I would like to link two data frames that use different numeric keys, but similar strings. Specifically, one data frame uses a numeric key GVKEY
and a company name CONML
> head(temp.compustat[order(temp.compustat$CONML, decreasing = T), ])
GVKEY CONML
225994 13023 ZZZZ Best Co Inc
211017 11696 Zytrex Corp
213816 11951 Zytec Systems Inc
309886 29163 Zytec Corp
373950 129441 Zynex Inc
383184 145228 ZymoGenetics Inc
> dim(temp.compustat)
[1] 31354 2
The other data frame uses a different numeric key companyid
and a company name company
that may be slightly different than CONML
in the first database.
> head(temp.dealscan[ order(temp.dealscan$company, decreasing = T), ])
companyid company
70473 18192 Zytec Corp
32025 16969 Zynaxis Inc
19714 92271 ZYGO Teraoptix Inc
80473 13185 Zygo Corp
1901 24303 Zycon Corp SDN Bhd
33993 21219 Zycon Corp
> dim(temp.dealscan)
[1] 85818 2
(I am sorting in reverse, because the DealScan databases has blanks and * at the beginning of some entries). It seems that the function RLBigDataLinkage
in package RecordLinkage
is the solution, but I can't get even unsupervised linking to work. Here's my error.
> library(RecordLinkage)
> rpairs <- RLBigDataLinkage(dataset1 = temp.compustat, dataset2 = temp.dealscan, exclude = 1, strcmp = 2, strcmpfun = "levenshtein")

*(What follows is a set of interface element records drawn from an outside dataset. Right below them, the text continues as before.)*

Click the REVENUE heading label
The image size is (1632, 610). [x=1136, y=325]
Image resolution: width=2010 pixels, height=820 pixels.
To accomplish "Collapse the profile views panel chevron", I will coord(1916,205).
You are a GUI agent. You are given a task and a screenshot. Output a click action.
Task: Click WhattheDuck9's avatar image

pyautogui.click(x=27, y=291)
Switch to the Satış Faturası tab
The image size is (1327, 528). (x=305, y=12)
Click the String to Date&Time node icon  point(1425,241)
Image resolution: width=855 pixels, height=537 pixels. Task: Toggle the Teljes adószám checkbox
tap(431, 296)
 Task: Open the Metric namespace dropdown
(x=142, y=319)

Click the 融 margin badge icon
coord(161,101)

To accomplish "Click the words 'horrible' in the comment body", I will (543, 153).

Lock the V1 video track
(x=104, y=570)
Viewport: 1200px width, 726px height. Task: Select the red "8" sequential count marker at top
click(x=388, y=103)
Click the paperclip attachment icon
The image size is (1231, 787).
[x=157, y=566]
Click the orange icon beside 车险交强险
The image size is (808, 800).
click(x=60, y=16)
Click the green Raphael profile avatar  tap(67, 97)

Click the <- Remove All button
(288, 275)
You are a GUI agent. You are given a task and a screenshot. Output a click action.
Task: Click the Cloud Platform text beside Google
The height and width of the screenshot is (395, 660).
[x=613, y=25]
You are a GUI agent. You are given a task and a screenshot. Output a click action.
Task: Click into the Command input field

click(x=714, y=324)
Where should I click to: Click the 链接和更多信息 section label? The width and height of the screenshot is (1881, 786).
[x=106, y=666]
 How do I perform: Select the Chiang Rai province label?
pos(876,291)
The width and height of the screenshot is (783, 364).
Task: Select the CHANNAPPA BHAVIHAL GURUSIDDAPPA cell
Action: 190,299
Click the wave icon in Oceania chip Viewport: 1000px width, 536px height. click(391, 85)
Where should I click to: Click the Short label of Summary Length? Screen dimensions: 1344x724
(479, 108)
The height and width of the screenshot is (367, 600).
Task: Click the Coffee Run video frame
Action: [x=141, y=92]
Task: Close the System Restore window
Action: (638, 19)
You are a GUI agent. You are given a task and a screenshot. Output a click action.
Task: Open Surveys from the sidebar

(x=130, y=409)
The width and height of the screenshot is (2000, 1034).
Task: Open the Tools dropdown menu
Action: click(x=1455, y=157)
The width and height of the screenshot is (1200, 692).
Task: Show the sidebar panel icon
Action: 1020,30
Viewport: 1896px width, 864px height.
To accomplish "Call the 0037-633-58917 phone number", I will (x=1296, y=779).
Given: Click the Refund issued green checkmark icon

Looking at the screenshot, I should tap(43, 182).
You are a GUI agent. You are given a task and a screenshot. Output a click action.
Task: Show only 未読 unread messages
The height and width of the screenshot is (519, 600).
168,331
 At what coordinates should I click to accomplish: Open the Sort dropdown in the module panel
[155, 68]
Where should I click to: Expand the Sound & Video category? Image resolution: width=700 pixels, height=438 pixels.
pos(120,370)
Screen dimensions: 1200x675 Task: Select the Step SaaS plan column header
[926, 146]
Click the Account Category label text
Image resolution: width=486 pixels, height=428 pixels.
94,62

> result <- epiClassify(rpairs, threshold.upper = 0.5)
Error in if (max <= min) stop("must have max > min") :
missing value where TRUE/FALSE needed
In addition: Warning message:
In nData1 * nData2 : NAs produced by integer overflow
Coincident with me getting started yesterday, I saw this question about using the Levenshtein distance function manually. Is this approach a better option for me? These data frames are fairly large, so it seems that RLBigData
should be the correct approach (the package authors recommend it for > 1000 entries). Thanks!